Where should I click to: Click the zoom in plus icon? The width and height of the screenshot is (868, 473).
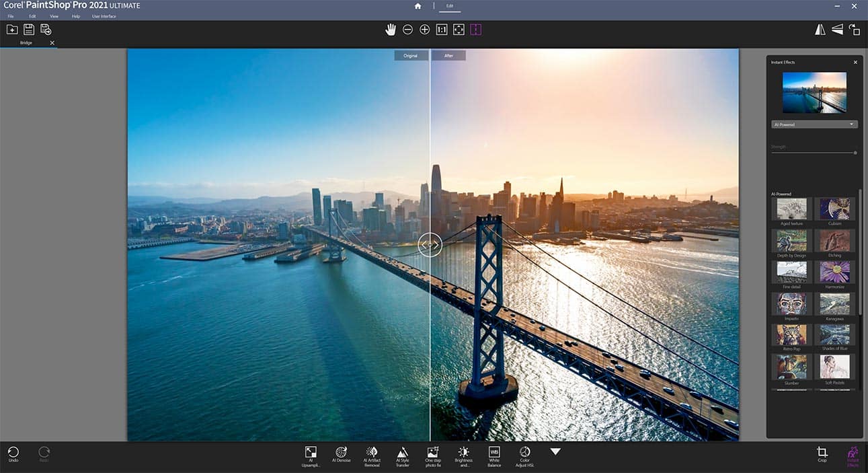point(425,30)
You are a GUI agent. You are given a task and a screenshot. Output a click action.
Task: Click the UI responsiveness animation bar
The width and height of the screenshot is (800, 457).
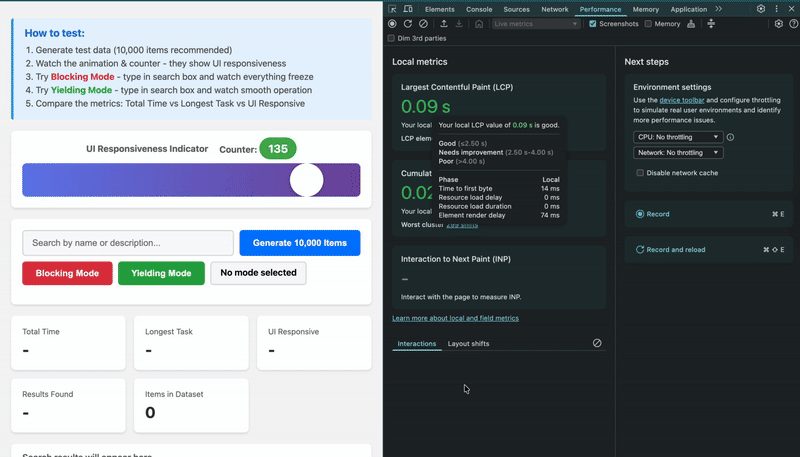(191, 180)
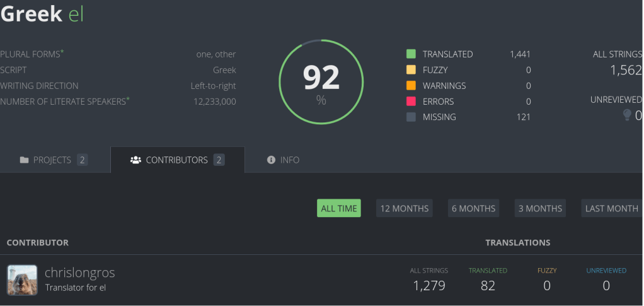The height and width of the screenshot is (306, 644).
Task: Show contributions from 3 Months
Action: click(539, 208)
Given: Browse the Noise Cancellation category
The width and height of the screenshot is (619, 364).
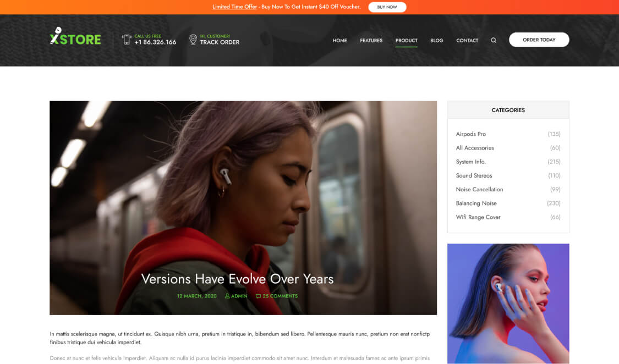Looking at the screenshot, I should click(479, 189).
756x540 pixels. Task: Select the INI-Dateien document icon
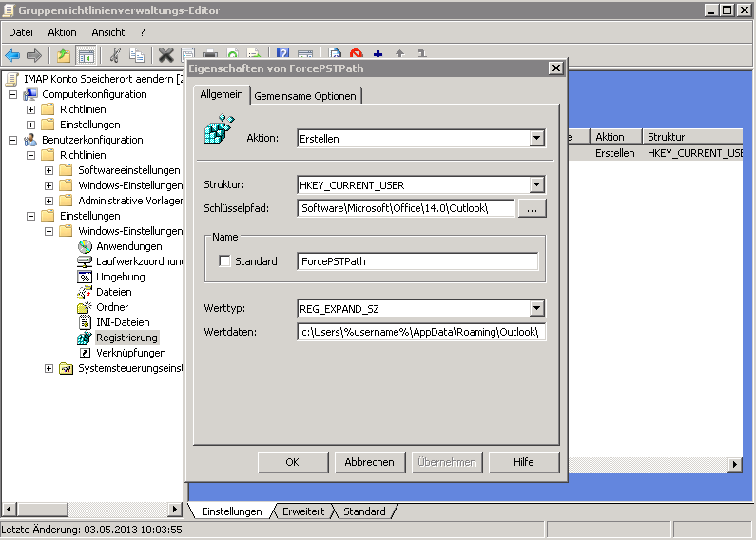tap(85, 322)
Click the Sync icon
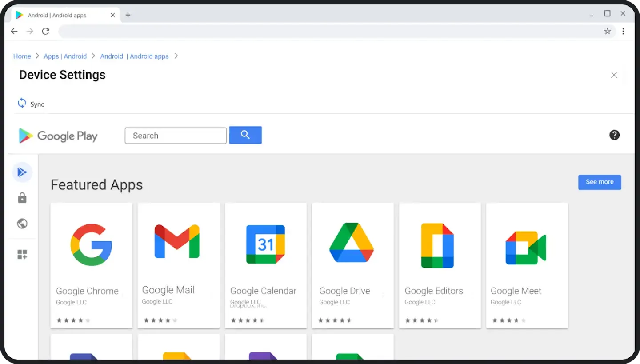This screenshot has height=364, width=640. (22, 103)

______

| About this exercise |
All the material above should be written out exactly, with images omitted.

| Answer for this exercise |
Where should I click to: Click the zoom in plus icon? The width and height of the screenshot is (868, 473).
point(425,30)
You are a GUI agent. You are given a task and a screenshot. Output a click action.
Task: Click the UI responsiveness animation bar
The width and height of the screenshot is (800, 457).
(191, 180)
The height and width of the screenshot is (306, 644).
Task: Show contributions from 3 Months
Action: click(539, 208)
Given: Browse the Noise Cancellation category
The width and height of the screenshot is (619, 364).
Looking at the screenshot, I should click(479, 189).
756x540 pixels. Task: Select the INI-Dateien document icon
tap(85, 322)
Click the Sync icon
This screenshot has height=364, width=640. (22, 103)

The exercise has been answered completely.